1.1 动物与分组 选取体重220～260g，SD大鼠40只，由佳木斯大学动物实验中心提供，随机分为5组，每组8只，术前12h禁食，不禁水：假手术组(C组)、缺血再灌注组(I/R组)、右美托咪定25μg/kg组(D1组)、右美托咪定50μg/kg组(D2组)、右美托咪定75μg/kg组(D3组),实验开始时，C组仅进行外科操作暴露颈外动脉而不造成脑缺血，I/R组进行脑缺血操作30min前腹腔内注射无菌生理盐水1ml，D1组、D2组、D3组分别脑缺血操作30min前腹腔内注射右美托咪定25μg/kg、50μg/kg、75μg/kg。缺血120min后，实现缺血再灌注处理。

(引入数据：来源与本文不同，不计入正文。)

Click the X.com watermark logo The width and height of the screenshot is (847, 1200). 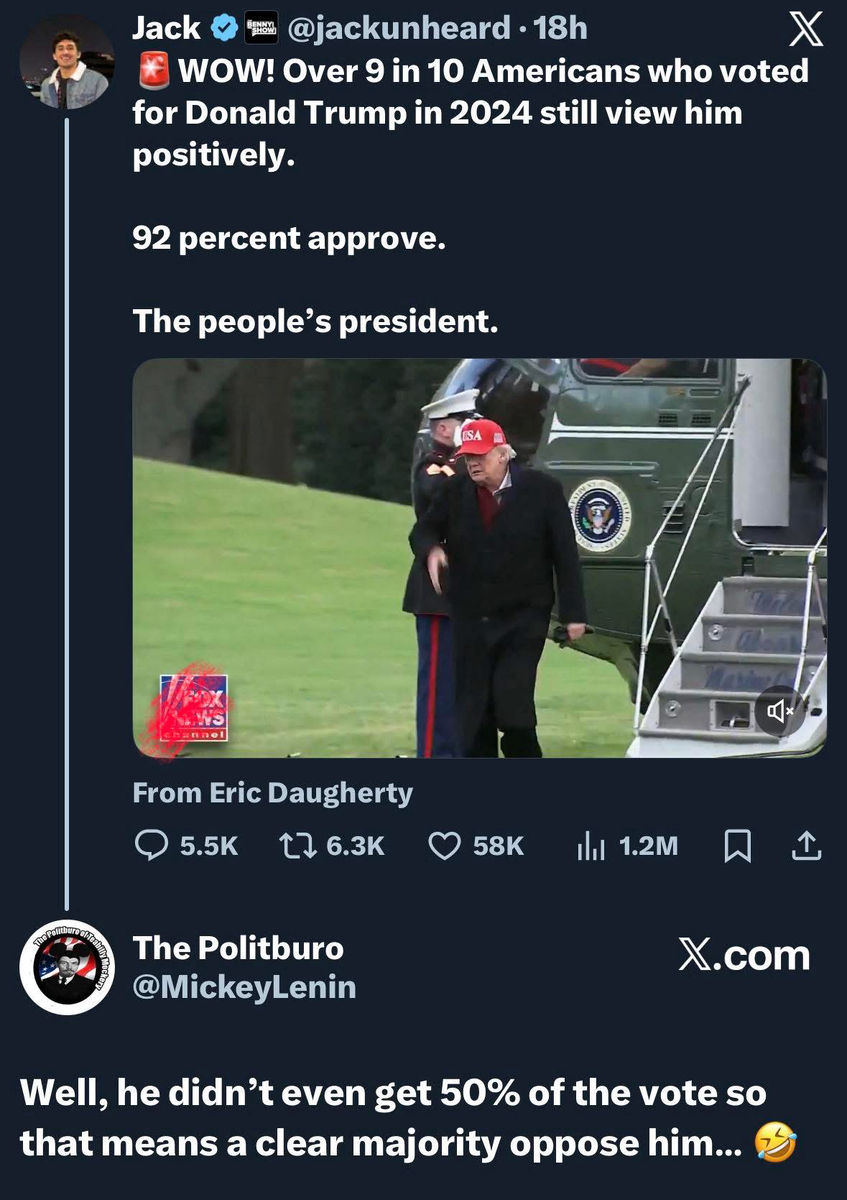point(745,956)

1.2 大鼠大脑中动脉缺血再灌注模型制备 采用改良线栓法制备大鼠左侧大脑中动脉缺血再灌注模型(Middle cerebral artery obstruction,MCA)[4]诱发大脑中动脉(MCA)供血区域的局灶。腹腔麻醉大鼠，剪去大鼠颈部绒毛备皮，旁正中切口3～4cm，暴露胸锁乳突肌，分离左侧颈总动脉，向上分离至左颈外动脉(External carotid artery,ECA)远端1cm，结扎颈外动脉及其分支，用蛙心夹夹闭颈内动脉(Internal carotid artery , ICA)近心端及颈总动脉(Common carotid artery,CCA)近心端，在ECA结扎处近端与CCA分叉处之间做一小切口，将选取好的栓线自左ECA插入CCA分叉处，从切口处将线栓插入左ICA，松开蛙心夹，轻柔推进，稍感阻力即止，此时插入深度为16～20mm，阻断2h后，拔出栓线，行CCA,ICA再灌注。观察大鼠眼虹膜，当颜色变浅时出现神经缺损症状认为模型制备成功。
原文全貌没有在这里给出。